This case is much different. There is no evidence of the use of deadly force by the guests against Tillory. There is a legitimate dispute as to how the guests responded to Tillory's actions, but there appears to be no evidence which could rise to the level of deadly force under circumstances in which Tillory could not have withdrawn from the fight. In his reply brief, Tillory shifts his position somewhat to argue that even if the force used by the guests was not "deadly force," it could have been found to be "excessive" and thus within the principles set out in Quach, supra, 116 Cal.App.4th 294 . Of course, the bracketed paragraph, which Tillory argues should have been given to the jury, does not include a reference to "excessive force." Thus giving the instructions as he now suggests should have been given would not have addressed the problem Tillory raises on appeal.
In a case such as this where the court has given comprehensive instructions on the defense, the nuanced change that Tillory now advances should have been raised as a request to modify the pattern instructions. Those instructions were otherwise correct statements of the law and it was incumbent on Tillory to request any modifications that might have clarified his defense position. Failure to make an appropriate request forfeits the claim that the otherwise correct instructions should have been modified. (People v.Young (2005) 34 Cal.4th 1149, 1202.) Tillory's efforts to place responsibility for his failure to raise this issue at trial onto the prosecutor is simply not supported by the record. He has not raised any claim of ineffective assistance of counsel in this appeal, thus we find no basis to relieve Tillory of the forfeiture by failure to request a modification of the instructions that were given.
2. Failure to define "mutual combat."
CALCRIM No. 3471 as given to the jury limits the ability of one who engages in mutual combat to rely on self-defense unless the person has taken the necessary measures to stop the fighting. Once again, Tillory did not object to this portion of the instruction, nor did he make any request for the court to further define any of the terms.
Tillory relies on People v. Ross (2007) 155 Cal.App.4th 1033, for the proposition that the court has a duty to define "mutual combat" beyond the language of the jury instruction. The Ross case does not require a trial court to further define that term in the absence of a jury request or some demonstrated need for clarification. In Ross, the court dealt with a case in which there really was no substantial evidence of mutual combat. The trial court there had initially refused to give such an instruction, but the prosecution insisted for "tactical reasons." The appellate court found there was no basis in that case to give the mutual combat instruction limiting the defendant's access to self-defense. (Id. at pp. 1052, 1054.) While it is true the court in Ross engaged in a lengthy discussion of the term and its meaning in the self-defense context, it did not conclude there was any suasponte duty to instruct in the absence of a request. In Ross the jury asked for further definition of the term in a case where the court later concluded the instruction should not have been given. The trial judge's failure to further define the term in that case simply made the problem worse.
In this case we repeat, there was no objection to the instruction and no request by anyone for clarification of the term.

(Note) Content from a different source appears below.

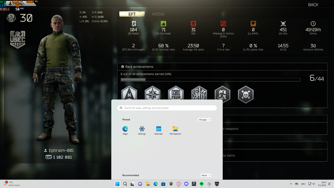
Task: Click the green Survived stat icon
Action: pos(163,24)
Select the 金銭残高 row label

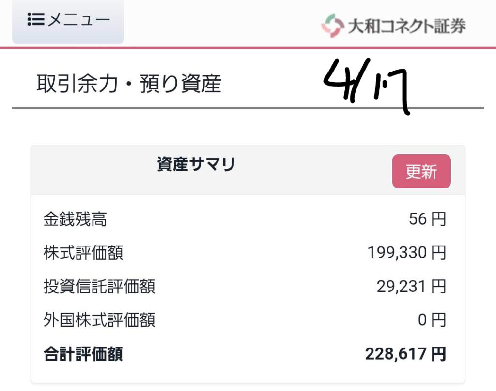coord(75,220)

Thus we hold there was no duty imposed on the trial court to further amplify the instruction on its own motion. There was no error in this regard.
Further, the instruction at issue does not limit itself to persons who engage in mutual combat. It also refers to persons who are the initial aggressors. Jurors were told they should ignore any instructions they find do not apply to the facts of the case. (CALCRIM No. 200.) It is presumed the jury ignored any irrelevant instructions. (Peoplev. Rollo (1977) 20 Cal.3d 109, 123.) We agree with the respondent that Tillory has failed to show any prejudice from the failure of the trial court to further define the term "mutual combat."
3. The prosecution's burden of proof.
It is undisputed in this appeal that the prosecution has the burden in a criminal case to prove each element of each offense beyond a reasonable doubt. (People v. Hill (1998) 17 Cal.4th 800, 831.) The dispute here is directed to the language of the jury instructions given and whether the court adequately informed the jury of the correct burden of proof.
In his opening brief, Tillory contends CALCRIM No. 220 is defective because it does not specifically include a reference to the burden to prove each element of each offense. He contrasts CALCRIM No. 220 to CALCRIM No. 103 (Jan. 2006 ed.) which provided:
CALCRIM No. 220 as given provides: "The fact that a criminal charge has been filed against the defendant is not evidence that the charge is true. You must not be biased against the defendant just because he has been arrested, charged with a crime, or brought to trial. [¶] A defendant in a criminal case is presumed to be innocent. This presumption requires that the People prove a defendant guilty beyond a reasonable doubt. Whenever I tell you the People must prove something, I mean they must prove it beyond a reasonable doubt [unless I specifically tell you otherwise]. [¶] Proof beyond a reasonable doubt is proof that leaves you with an abiding conviction that the charge is true. The evidence need not eliminate all possible doubt because everything in life is open to some possible or imaginary doubt. [¶] In deciding whether the People have proved their case beyond a reasonable doubt, you must impartially compare and consider all the evidence that was received throughout the entire trial. Unless the evidence proves the defendant guilty beyond a reasonable doubt, he is entitled to an acquittal and you must find him not guilty."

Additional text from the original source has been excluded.